Steady decode. Each step, the scheduler assembles the running batch — say 180 sequences — and launches the model. The paged attention kernel reads each sequence's K/V through its block table; the new token's K/V is appended into each sequence's current partial block. Sequence A crosses a 16-token boundary this step: one pop from the free list, one new block-table entry, no other sequence affected. A finished sequence releases its table; every block whose refcount hits zero returns to the free list — and, if prefix-cache-eligible, may instead linger in the cache under LRU until pressure evicts it.

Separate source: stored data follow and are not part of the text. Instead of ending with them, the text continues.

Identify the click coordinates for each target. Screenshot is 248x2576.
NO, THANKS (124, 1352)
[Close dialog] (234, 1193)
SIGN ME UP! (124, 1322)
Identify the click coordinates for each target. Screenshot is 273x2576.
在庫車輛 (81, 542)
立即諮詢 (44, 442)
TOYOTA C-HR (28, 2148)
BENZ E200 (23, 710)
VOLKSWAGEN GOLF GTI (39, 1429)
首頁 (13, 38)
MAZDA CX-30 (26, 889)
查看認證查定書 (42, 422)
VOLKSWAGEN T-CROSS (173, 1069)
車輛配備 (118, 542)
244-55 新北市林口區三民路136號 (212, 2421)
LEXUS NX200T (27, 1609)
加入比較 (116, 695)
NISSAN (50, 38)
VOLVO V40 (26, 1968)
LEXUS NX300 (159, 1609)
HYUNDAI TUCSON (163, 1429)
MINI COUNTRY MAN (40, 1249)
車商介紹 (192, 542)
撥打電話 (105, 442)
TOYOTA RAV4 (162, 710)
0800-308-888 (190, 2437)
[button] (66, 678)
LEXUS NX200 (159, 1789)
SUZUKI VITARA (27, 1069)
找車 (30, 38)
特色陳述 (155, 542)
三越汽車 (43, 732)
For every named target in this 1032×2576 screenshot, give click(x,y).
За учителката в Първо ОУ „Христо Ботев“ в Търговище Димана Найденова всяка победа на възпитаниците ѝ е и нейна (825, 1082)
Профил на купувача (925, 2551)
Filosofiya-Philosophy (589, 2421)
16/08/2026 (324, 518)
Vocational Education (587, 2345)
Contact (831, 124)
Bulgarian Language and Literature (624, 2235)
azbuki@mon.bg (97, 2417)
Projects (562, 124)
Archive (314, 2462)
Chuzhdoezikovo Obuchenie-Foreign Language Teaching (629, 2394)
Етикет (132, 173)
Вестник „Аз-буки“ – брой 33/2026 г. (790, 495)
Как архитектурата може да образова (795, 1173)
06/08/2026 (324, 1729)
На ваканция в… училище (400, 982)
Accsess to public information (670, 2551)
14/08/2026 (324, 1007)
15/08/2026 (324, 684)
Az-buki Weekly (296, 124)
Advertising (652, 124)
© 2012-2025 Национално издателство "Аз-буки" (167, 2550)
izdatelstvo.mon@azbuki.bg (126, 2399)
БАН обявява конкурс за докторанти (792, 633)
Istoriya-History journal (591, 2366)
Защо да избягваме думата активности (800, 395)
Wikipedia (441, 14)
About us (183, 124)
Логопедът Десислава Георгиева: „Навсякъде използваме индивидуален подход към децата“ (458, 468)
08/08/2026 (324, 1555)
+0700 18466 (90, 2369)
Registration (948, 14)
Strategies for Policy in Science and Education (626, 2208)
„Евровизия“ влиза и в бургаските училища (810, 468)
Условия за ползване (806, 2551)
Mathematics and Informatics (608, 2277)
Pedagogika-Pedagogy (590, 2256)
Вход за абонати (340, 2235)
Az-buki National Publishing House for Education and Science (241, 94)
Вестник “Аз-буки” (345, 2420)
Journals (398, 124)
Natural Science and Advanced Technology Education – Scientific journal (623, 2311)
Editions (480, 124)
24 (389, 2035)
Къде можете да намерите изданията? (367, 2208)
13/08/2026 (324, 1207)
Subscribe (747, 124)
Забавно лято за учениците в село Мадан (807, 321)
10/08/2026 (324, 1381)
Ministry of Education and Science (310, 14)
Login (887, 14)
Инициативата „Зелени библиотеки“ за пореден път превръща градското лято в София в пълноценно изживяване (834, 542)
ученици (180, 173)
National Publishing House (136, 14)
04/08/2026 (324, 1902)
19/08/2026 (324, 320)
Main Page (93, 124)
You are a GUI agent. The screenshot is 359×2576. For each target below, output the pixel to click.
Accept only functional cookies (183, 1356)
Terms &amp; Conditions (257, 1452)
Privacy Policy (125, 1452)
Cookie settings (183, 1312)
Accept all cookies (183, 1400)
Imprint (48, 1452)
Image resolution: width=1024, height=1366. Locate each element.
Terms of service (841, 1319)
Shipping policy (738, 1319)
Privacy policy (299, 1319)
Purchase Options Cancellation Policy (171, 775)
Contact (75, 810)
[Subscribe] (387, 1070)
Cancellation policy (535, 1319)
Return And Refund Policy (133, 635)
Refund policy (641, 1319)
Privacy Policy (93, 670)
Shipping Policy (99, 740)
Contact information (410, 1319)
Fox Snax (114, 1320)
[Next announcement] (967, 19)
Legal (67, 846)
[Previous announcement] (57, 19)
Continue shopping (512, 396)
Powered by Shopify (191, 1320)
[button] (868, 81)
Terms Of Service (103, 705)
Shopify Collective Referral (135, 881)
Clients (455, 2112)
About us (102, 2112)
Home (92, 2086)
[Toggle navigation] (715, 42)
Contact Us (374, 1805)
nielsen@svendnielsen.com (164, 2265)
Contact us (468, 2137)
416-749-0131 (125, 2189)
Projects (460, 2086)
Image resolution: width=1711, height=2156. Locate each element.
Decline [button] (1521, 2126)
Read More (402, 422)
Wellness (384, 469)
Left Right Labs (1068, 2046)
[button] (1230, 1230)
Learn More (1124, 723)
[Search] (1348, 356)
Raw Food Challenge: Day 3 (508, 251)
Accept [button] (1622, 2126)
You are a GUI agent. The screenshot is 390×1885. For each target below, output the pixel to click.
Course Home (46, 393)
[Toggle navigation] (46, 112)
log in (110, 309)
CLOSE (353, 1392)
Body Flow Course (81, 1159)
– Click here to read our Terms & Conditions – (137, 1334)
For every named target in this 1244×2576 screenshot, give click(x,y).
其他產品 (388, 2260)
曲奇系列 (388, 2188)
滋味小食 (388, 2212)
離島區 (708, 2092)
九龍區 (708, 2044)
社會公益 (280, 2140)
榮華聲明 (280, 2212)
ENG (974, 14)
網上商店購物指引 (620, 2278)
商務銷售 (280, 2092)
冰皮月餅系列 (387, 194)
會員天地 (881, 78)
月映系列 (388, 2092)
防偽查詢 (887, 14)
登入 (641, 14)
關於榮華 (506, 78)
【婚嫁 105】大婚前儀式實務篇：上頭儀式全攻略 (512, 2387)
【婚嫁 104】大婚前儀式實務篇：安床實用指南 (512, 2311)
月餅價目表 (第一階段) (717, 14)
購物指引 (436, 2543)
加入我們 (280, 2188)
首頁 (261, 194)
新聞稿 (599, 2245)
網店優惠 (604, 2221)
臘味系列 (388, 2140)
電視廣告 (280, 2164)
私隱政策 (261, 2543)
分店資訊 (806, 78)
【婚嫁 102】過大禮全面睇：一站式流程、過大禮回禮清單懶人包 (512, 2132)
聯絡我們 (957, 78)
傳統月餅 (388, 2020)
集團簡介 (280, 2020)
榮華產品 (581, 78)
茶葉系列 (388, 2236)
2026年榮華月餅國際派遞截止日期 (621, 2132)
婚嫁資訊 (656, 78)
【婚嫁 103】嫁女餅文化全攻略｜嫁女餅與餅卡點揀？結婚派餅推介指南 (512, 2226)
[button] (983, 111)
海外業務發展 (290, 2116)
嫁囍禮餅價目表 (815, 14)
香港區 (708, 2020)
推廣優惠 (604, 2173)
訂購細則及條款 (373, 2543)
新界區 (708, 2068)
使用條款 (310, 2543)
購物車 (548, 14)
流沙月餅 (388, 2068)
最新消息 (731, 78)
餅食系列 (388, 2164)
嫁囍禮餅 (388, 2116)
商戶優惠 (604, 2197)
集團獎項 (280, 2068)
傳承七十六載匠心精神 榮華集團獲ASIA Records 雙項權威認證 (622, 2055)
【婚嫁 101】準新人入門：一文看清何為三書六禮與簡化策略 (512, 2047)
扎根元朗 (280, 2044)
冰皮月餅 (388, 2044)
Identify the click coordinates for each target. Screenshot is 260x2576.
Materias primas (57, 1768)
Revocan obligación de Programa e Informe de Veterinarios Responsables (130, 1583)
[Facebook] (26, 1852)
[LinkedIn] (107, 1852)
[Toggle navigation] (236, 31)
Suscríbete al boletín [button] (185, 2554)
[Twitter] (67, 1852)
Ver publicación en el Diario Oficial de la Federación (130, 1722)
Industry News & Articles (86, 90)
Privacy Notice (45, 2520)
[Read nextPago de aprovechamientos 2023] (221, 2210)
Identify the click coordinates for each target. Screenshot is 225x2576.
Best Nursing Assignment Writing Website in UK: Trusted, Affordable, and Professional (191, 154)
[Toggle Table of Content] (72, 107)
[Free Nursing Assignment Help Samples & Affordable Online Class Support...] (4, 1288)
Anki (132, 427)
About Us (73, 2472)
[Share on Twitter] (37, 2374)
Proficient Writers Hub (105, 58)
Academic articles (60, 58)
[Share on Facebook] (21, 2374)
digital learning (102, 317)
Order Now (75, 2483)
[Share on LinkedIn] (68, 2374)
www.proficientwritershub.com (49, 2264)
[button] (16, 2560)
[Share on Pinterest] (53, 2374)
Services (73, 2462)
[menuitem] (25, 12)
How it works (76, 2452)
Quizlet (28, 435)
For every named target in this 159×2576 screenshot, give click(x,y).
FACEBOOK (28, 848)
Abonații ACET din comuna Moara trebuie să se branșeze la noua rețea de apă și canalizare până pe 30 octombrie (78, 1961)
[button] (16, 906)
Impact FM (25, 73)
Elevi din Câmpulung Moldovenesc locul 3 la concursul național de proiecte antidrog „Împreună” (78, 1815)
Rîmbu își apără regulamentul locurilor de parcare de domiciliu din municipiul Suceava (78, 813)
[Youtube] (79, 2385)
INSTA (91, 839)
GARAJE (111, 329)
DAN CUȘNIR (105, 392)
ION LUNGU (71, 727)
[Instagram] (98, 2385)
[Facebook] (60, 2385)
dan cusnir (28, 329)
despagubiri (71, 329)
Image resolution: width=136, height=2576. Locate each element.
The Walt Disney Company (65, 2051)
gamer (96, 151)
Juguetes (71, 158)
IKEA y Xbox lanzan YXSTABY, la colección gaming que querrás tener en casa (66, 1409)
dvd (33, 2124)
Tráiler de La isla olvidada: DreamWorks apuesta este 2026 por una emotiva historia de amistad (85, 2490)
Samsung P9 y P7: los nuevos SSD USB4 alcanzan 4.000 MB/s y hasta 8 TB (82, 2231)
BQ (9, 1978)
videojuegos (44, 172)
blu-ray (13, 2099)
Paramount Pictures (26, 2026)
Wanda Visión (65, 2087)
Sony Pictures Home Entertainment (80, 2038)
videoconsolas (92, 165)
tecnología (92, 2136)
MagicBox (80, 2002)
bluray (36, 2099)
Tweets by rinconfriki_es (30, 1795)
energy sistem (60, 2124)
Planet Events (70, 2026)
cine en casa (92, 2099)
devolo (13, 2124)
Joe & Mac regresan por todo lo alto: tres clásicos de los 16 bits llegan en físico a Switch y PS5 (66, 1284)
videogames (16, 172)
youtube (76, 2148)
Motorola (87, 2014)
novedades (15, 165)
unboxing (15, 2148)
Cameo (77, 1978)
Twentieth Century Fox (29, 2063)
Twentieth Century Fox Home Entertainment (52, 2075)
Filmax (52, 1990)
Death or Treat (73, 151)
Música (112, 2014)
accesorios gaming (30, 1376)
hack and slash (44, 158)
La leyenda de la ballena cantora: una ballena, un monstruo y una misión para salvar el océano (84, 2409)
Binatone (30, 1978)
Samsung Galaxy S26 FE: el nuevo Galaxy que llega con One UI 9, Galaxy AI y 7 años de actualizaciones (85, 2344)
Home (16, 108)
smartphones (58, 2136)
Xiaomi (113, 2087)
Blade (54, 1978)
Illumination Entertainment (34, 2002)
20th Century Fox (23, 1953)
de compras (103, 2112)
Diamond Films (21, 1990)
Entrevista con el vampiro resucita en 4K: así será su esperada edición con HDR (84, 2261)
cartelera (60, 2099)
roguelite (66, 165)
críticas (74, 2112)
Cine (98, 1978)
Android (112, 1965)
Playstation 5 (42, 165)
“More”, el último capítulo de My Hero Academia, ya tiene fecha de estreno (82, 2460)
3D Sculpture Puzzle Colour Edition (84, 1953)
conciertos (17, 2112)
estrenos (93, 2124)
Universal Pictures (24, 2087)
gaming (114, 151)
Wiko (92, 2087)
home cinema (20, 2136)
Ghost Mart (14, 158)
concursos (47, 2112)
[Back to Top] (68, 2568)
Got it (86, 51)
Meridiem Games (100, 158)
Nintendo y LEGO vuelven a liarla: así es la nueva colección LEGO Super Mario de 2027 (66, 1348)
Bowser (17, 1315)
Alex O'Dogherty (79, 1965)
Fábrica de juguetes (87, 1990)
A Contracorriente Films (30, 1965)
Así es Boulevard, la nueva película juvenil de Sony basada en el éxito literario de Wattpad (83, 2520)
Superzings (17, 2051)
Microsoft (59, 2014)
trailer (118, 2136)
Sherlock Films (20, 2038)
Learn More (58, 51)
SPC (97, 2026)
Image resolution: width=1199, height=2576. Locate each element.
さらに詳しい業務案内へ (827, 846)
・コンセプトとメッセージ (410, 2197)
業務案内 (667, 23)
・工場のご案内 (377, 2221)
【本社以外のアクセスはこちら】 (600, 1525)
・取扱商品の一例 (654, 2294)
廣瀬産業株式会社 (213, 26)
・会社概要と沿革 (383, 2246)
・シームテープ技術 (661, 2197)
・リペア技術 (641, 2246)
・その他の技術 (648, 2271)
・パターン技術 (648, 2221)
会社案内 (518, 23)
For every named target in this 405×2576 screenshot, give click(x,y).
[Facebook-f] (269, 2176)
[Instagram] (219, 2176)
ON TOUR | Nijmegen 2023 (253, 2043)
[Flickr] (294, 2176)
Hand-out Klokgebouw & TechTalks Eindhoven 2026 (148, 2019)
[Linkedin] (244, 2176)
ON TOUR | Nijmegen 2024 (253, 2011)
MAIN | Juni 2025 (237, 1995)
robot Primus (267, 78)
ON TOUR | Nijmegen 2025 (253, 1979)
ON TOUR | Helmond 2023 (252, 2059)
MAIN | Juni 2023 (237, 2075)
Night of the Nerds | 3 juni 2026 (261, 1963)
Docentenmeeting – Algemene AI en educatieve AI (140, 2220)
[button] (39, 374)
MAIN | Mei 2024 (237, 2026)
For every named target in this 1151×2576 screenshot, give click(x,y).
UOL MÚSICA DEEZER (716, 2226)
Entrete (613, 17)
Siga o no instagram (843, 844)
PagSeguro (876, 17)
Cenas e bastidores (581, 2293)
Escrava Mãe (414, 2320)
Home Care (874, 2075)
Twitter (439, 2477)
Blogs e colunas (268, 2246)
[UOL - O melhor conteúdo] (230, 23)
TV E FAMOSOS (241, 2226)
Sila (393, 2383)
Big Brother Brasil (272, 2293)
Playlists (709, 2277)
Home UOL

Fork. A request asks for n=4 samples. All four sequences share the prompt's blocks (refcount 4); each diverges at its first generated token, copy-on-writing only the final partial block. Four beams cost one prompt's memory plus four tails — this is why parallel sampling is nearly free under paging and ruinous without it.
Pressure and preemption. A burst of long-context requests drains the free list below the watermark. The scheduler stops admitting, then preempts: the youngest sequence's 60 blocks are swapped to CPU (or dropped for recompute), its state parked. Decode continues for the survivors at full batch. Seconds later, completions free enough blocks; the victim's blocks swap back in, its table is rebuilt, and it rejoins the batch — the user saw added latency, not an error. The watermark, victim policy, and swap-vs-recompute choice are the scheduler's three pressure dials.